In this thesis, we present a comprehensive collection of algorithms, tools, and databases for the integrative analysis of molecular high- throughput profiles. We developed these tools with two primary goals in mind. The detection of deregulated biological processes in complex diseases, like cancer, and the identification of driving factors within those processes.

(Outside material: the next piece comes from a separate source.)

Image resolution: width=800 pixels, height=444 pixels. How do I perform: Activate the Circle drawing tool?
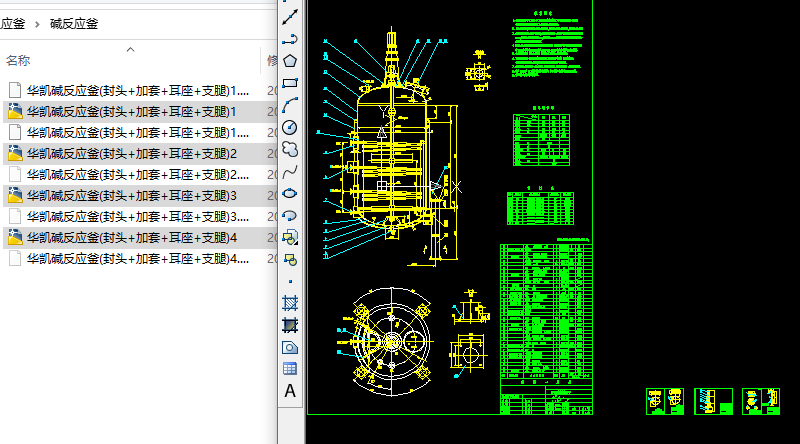pos(290,127)
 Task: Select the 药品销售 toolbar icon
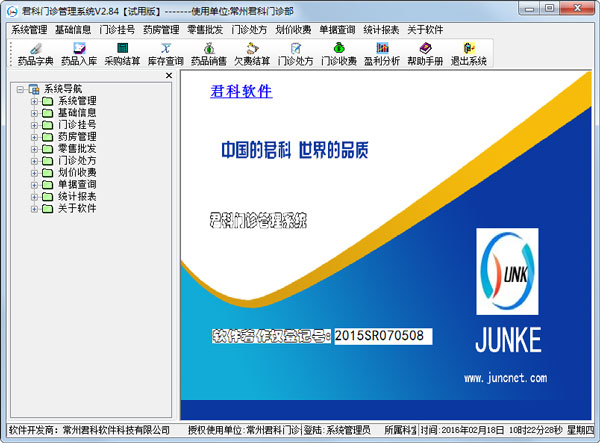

Our first contribution in this context are several major extensions of the GeneTrail web service that make it one of the most comprehen- sive toolboxes for the analysis of deregulated biological processes and signaling pathways. GeneTrail offers a collection of powerful enrichment and network analysis algorithms that can be used to examine genomic, epigenomic, transcriptomic, miRNomic, and proteomic data sets. In addition to approaches for the analysis of individual -omics types, our framework also provides functionality for the integrative analysis of multi-omics data sets, the investigation of time-resolved expression profiles, and the exploration of single-cell experiments. Besides the analysis of deregulated biological processes, we also focus on the identification of driving factors within those processes, in particular, miRNAs and transcriptional regulators.
For miRNAs, we created the miRNA pathway dictionary database miRPathDB, which compiles links between miRNAs, target genes, and target pathways. Furthermore, it provides a variety of tools that help to study associations between them. For the analysis of transcriptional regulators, we developed REGGAE, a novel algorithm for the identification of key regulators that have a significant impact on deregulated genes, e.g., genes that show large expression differences in a comparison between disease and control samples. To analyze the influence of transcriptional regulators on deregulated biological processes we also created the RegulatorTrail web service. In addition to REGGAE, this tool suite compiles a range of powerful algorithms that can be used to identify key regulators in transcriptomic, proteomic, and epigenomic data sets.
Moreover, we evaluate the capabilities of our tool suite through several case studies that highlight the versatility and potential of our framework. In particular, we used our tools to conducted a detailed analysis of a Wilms’ tumor data set. Here, we could identify a circuitry of regulatory mechanisms, including new potential biomarkers, that might contribute to the blastemal subtype’s increased malignancy, which could potentially lead to new therapeutic strategies for Wilms’ tumors.
In summary, we present and evaluate a comprehensive framework of powerful algorithms, tools, and databases to analyze molecular high-throughput profiles. The provided methods are of broad inter- est to the scientific community and can help to elucidate complex pathogenic mechanisms.